The Croke park agreement was finalised a couple of months ago,yet at that stage the government did not know how much the bail out would cost.

My question is..How come (why did ) the government agree to anything when they didn't in fact know how much the bail out would cost?

It would seem very short sighted to agree to something without knowing the full details of the bail out,knowing that this would in fact mean the PS are safe while the rest of us have to make up the balance of the huge difference of the amount of the bail out..

This is not about the PS,rather about the government knowingly agreeing to something when they didn't have the full facts..
 
Croke Park Agreement is finished. I love the latest idea of thousands of voluntary redundancies in the HSE. Suddenly they can find thousands of people that they do not need?
 
@ thedaras, did you read the agreement in full? Especially the part concerning any future pay cuts and the Governments opt out clause at the end of the agreement?

15. There will be no further reductions in the pay rates of serving public servants for the lifetime
of this Agreement. This commitment is subject to compliance with the terms of this Agreement.

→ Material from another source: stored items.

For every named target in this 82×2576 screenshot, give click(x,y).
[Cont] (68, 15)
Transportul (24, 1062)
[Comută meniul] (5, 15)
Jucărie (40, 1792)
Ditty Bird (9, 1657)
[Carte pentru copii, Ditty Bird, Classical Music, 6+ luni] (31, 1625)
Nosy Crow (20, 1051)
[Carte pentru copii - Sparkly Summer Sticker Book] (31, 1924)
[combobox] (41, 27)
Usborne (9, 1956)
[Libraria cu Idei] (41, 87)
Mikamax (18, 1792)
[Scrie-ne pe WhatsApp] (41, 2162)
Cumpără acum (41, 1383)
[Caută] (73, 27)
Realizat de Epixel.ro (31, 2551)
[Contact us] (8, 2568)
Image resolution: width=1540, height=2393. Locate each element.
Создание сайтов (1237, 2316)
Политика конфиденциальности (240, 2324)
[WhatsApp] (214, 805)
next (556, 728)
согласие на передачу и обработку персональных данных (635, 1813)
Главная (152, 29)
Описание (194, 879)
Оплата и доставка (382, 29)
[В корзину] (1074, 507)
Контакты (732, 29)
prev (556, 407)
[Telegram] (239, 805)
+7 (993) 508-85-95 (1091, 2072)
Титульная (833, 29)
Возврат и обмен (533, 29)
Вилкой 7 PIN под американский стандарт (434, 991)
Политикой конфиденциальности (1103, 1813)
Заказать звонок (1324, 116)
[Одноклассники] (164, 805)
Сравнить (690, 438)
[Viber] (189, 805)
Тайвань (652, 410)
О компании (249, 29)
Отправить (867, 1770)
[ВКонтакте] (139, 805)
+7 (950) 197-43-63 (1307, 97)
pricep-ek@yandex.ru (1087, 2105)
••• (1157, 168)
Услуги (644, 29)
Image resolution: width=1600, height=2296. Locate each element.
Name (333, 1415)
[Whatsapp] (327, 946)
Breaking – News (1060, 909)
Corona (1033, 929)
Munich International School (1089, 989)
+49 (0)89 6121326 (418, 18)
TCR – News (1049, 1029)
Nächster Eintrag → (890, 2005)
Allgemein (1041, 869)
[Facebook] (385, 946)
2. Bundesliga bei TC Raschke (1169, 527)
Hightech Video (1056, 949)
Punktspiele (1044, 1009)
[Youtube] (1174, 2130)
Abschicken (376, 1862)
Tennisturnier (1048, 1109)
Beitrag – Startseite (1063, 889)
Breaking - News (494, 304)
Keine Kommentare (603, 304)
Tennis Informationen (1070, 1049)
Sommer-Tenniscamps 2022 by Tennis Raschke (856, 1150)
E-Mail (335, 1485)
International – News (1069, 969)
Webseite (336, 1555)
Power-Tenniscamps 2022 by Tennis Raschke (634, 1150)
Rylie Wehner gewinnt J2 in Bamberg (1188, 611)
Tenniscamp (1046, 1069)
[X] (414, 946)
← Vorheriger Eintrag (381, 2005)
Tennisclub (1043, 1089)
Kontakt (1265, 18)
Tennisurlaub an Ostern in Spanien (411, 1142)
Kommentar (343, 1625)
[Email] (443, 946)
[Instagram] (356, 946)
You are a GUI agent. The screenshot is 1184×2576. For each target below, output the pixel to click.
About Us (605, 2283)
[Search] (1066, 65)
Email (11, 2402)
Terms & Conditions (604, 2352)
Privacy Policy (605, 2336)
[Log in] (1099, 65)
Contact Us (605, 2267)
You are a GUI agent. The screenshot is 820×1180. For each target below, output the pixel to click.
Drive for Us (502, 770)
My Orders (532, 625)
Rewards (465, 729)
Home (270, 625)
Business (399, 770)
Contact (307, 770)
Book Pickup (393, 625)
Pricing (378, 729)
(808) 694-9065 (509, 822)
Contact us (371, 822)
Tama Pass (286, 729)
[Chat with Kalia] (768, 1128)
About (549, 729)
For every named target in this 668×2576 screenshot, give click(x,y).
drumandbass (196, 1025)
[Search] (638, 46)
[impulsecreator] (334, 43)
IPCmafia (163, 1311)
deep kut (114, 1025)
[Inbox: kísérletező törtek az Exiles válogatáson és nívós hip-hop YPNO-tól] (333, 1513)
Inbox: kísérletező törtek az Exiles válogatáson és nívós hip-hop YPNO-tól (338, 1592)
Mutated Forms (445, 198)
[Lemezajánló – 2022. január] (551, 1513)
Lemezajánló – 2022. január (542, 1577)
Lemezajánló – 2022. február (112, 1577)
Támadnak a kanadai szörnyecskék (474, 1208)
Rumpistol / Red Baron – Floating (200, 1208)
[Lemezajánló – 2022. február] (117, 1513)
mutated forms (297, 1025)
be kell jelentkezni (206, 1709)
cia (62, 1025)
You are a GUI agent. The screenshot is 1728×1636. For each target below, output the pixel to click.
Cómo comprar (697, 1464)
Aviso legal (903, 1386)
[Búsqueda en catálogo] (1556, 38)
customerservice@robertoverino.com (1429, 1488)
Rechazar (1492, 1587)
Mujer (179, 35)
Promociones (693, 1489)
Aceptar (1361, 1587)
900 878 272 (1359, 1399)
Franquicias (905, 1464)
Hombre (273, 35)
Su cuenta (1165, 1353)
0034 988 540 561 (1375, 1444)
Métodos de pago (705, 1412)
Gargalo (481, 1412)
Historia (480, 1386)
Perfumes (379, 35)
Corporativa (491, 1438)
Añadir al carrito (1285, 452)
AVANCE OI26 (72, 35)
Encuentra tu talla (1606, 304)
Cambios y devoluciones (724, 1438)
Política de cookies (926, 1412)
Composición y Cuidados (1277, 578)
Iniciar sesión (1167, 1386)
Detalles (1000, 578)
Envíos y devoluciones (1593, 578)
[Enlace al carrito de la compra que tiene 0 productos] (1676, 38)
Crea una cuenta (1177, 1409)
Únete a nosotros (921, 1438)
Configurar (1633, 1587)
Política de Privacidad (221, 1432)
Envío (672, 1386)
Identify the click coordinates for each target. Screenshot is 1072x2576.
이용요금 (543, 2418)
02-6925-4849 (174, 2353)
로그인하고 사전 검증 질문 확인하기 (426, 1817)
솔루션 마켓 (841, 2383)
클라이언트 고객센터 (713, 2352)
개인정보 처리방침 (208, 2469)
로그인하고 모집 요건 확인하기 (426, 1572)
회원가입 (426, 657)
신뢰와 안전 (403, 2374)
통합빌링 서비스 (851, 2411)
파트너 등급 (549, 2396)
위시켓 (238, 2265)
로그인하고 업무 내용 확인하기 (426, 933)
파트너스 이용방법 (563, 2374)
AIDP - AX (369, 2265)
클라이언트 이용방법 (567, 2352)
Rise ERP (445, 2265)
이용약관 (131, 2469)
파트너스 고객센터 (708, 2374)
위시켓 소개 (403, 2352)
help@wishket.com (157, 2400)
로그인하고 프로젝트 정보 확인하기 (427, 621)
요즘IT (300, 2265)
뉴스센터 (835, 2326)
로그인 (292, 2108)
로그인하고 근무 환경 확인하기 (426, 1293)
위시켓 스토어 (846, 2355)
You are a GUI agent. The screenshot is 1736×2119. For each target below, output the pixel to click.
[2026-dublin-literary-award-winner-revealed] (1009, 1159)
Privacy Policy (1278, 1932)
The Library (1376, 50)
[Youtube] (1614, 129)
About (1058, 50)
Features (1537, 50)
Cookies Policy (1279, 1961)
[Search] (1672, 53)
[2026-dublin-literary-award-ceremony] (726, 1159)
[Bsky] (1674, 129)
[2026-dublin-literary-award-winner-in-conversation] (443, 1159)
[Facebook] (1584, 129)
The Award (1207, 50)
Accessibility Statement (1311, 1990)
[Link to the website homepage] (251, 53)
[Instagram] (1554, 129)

28. The implementation of this Agreement is subject to no currently unforeseen budgetary
deterioration.
 
This is not about the PS,rather about the government knowingly agreeing to something when they didn't have the full facts..
They agreed to the blanket bank guarantee without full facts so nothing new there. Pretty much every decision they have made over the last 8+ years has been at best suboptimal, ranging to disastrous. Any politician who puts country before party knows it is time for an election.
 
@ thedaras, did you read the agreement in full? Especially the part concerning any future pay cuts and the Governments opt out clause at the end of the agreement?

Oh right ,does this mean then,that because the bail out was way over what they thought it would be ,that they can now implement the opt out clause?
 
Oh right ,does this mean then,that because the bail out was way over what they thought it would be ,that they can now implement the opt out clause?

Yes excatly, and the public service and the unions have no right to any form of industrial action if any further pay cuts are introduced
 
Oh right ,does this mean then,that because the bail out was way over what they thought it would be ,that they can now implement the opt out clause?

I don't think it is that straight forward.
The government has consistantly said the banking situation was nothing to do the budget deficit. When they were softening up the public for cuts in social welfare and PS pay, the said the bailout and the budget adjustments were two seperate items.
I think the union would have a strong case to say when the government used the term 'unforseen budgetery deterioration', it was taken that this had nothing to do with the bank situation. Whether the government accepts that arguement remains to be seen.

Any time figures are published to do with tax intake or the deficit, the MOF has consitantly said the figures are "broadly in line with expectation" so if the croke park deal is revoked, it is not clear what is the 'unforseen budgetery deterioration' is.
 
Croke Park Agreement is finished. I love the latest idea of thousands of voluntary redundancies in the HSE. Suddenly they can find thousands of people that they do not need?
You say it. This is the problem with having large bloated government services filled with people that cannot be laid off for being incompetent or in times of budgetary distress.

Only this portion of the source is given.